**Work to be completed**
Continue the following account of Soviet tanks from its last sentence.

**Document segment**
──────

The Soviets emerged from the Second World War with one of the best tank designs in the world. This set them up for a long line of successful fighting vehicles throughout the Cold War.
First introduced in 1940, the original T-34 was a mainstay of the Soviet fighting forces during World War Two. Over the course of the war, it was the recipient of many changes. Most importantly, its 76mm gun was replaced with an 85mm, with the new version being labeled the T-34/85.
The T-34 had an all-welded hull. A bow machine gunner sat to the right of the driver, providing extra fire against infantry and vulnerable targets. The engine and transmission were in the rear. External fuel tanks let it carry extra fuel, and as they were more vulnerable, these were used up before the supplies stored inside the hull.
Many people consider the T-34/85 to be the best tank of the Second World War. It was certainly the most successful tank fielded by the Soviet Union. As a result, it remained in production in the USSR until 1950, and in Poland until 1953. It remained in use into the 1960s.
The IS-3 was designed as the next step up from the wartime IS-2, with an improved hull and turret. Production began in the spring of 1945, but by then the war was nearing its end, and the new tank never saw fighting. It found use in the post-war armies of the Soviet Union and its Warsaw Pact allies as part of their tank and mechanized divisions. By the 1960s, it was only used in special units, and it was withdrawn from combat units by the end of the 1960s.
The IS-3’s main weapon was a 122mm D-25 gun. There was also a 7.62mm machine gun mounted with the main gun and a 12.7mm machine gun on the roof for use against aircraft.
The IS-3 lacked nuclear, biological, and chemical (NBC) protection and night-vision equipment, putting it at a disadvantage against tanks developed during the post-war period.

──────

**Entries shown**
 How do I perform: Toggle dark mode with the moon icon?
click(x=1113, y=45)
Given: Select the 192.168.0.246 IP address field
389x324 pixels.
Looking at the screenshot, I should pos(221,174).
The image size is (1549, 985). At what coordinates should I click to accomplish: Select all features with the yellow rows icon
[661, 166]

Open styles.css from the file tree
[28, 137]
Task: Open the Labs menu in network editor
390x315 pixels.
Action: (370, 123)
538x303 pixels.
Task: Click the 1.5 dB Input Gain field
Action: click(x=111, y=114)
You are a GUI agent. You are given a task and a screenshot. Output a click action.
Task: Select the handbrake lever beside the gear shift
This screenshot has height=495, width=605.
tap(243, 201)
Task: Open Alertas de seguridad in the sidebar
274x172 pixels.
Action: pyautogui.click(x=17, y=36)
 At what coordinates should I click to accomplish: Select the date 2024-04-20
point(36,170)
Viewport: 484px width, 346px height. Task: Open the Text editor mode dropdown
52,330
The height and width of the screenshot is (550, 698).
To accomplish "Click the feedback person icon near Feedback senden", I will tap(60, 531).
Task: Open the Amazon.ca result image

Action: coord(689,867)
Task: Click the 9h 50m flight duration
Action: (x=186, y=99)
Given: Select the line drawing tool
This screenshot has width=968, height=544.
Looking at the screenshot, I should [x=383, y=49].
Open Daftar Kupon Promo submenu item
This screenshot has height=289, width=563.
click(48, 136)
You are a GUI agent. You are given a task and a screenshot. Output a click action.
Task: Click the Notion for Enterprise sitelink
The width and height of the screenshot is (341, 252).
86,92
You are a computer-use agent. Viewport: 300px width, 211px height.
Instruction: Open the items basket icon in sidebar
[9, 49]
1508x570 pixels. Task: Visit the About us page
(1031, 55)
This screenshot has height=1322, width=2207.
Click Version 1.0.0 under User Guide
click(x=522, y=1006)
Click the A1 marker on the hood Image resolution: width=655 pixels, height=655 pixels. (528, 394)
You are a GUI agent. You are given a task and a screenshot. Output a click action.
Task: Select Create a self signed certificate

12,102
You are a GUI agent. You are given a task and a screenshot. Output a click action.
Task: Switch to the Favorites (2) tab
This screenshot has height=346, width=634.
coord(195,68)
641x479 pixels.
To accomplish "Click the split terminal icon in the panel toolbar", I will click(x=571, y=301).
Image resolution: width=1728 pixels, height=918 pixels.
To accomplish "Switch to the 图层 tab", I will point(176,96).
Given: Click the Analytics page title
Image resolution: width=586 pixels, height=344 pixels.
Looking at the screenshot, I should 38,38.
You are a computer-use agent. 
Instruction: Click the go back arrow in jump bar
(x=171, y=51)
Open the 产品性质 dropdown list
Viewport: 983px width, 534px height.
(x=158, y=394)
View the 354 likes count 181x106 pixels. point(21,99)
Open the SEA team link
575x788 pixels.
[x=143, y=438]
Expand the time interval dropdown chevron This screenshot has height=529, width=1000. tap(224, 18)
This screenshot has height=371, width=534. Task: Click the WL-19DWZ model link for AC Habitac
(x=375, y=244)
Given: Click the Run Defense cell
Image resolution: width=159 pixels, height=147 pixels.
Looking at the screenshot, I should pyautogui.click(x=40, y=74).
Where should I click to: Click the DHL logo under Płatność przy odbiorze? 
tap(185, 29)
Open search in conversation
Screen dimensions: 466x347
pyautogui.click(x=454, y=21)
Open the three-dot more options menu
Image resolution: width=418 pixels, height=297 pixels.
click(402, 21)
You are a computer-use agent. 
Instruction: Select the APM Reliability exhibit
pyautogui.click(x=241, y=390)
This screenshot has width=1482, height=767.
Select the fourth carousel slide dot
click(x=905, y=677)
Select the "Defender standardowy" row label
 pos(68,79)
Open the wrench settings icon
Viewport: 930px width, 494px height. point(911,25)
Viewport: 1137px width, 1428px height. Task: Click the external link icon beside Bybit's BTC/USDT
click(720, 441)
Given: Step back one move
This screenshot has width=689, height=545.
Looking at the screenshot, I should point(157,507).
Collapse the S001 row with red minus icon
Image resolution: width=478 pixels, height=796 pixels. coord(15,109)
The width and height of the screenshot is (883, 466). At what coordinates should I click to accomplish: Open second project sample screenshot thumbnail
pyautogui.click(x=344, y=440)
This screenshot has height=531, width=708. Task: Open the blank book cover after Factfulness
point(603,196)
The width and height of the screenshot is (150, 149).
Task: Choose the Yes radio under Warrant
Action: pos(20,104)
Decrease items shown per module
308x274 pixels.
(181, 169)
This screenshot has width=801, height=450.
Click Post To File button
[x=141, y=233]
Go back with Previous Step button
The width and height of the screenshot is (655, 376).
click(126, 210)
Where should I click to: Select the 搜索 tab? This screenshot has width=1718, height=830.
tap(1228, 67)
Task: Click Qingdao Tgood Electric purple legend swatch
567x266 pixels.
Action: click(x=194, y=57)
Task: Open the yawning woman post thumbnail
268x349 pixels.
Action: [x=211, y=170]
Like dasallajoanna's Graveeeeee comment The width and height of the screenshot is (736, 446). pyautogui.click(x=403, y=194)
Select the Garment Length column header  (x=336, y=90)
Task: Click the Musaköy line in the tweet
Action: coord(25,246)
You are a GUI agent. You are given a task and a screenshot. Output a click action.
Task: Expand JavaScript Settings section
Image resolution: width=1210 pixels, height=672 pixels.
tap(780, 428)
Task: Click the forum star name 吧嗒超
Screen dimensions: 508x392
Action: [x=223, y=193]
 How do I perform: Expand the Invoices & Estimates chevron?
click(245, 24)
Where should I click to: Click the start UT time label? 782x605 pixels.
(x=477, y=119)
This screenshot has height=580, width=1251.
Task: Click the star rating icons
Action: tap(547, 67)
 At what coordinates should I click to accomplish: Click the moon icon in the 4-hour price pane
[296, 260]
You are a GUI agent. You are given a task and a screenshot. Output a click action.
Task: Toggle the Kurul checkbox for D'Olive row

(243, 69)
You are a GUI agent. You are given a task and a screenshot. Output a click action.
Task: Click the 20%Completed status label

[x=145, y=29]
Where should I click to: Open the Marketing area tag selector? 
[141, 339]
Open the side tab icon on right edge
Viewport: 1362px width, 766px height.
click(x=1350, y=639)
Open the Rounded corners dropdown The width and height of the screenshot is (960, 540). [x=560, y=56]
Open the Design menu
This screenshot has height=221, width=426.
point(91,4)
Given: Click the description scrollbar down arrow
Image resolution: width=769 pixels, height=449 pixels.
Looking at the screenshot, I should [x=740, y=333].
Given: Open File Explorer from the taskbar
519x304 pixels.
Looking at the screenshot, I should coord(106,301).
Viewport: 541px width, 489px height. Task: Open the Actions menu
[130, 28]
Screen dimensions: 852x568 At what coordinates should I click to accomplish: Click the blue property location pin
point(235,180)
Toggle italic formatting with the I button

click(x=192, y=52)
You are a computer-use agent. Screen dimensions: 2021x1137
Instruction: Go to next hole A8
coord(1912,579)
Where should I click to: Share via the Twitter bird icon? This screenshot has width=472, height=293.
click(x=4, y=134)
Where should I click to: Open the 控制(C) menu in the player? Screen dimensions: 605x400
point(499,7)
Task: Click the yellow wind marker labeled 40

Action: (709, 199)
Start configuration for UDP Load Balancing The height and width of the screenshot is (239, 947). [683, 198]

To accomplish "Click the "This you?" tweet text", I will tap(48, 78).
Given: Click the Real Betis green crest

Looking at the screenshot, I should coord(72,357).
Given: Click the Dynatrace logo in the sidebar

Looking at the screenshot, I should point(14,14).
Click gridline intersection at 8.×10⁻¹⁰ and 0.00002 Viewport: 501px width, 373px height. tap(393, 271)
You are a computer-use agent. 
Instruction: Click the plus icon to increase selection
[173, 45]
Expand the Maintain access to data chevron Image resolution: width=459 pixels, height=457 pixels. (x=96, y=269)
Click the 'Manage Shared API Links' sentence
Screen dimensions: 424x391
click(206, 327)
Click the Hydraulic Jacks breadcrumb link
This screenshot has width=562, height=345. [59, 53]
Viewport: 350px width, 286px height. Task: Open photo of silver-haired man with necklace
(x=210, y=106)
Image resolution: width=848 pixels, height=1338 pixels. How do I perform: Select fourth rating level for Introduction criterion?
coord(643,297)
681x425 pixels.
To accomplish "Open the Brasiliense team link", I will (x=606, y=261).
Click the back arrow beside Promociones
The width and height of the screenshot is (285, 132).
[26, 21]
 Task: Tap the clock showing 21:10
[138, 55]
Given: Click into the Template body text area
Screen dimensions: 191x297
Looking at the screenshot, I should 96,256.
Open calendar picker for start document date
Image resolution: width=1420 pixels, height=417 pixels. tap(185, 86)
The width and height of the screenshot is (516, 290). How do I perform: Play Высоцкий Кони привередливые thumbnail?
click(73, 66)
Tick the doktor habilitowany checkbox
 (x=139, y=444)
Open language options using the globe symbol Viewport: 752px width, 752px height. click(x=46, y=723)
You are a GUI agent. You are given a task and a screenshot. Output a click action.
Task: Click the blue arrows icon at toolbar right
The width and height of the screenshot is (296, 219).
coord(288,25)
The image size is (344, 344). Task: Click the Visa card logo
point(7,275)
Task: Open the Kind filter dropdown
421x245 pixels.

──────

**Answer to the exercise**
The IS series of tanks continued into the 1950s. The eventual result was the IS-10, renamed the T-10 in 1953, a year after it entered service.
The T-10 had a rolled armor hull. Though such technology was common in the tougher tanks of the Second World War, improvements in weaponry would make it obsolete in the post-war decades, as improved weapons forced designers to develop new protective technology.
As in many Soviet tanks, the driver sat at the front, with the fighting compartment between him and the engine at the back.
The T-10 carried similar weaponry to its predecessor, the IS-3. The most notable difference was that the 7.62mm machine gun was replaced with a 12.7mm one.
Over the course of the 1950s, improvements were made to the T-10. Later models had stabilization for their main gun, heavier weapons, NBC equipment, and infra-red lights for night fighting. In a quirk of Soviet planning, the T-10M was produced for five years at two different plants that produced incompatible parts for what was supposedly a single design of tank.
In the post-war era, the Red Army sought to equip itself with a new light tank. This was to be an amphibious vehicle, to help with offensive operations, and shared components with a new light armored personnel carrier for ease of maintenance.
The result was the PT-76, which went into service in 1951.
The aim of producing an amphibious tank was entirely successful. All the crew had to do before entering the water was erect a trim vane and switch on the bilge pumps. A pair of water jets would then power the vehicle through the water, with hatches over the jets providing steering.
Models of the PT-76 carried a series of 76.2mm main guns, as well as 7.62mm machine guns.
The original PT-76 didn’t have NBC protection. Later models introduced this, as well as auxiliary fuel tanks, improved communications gear, and a more buoyant hull.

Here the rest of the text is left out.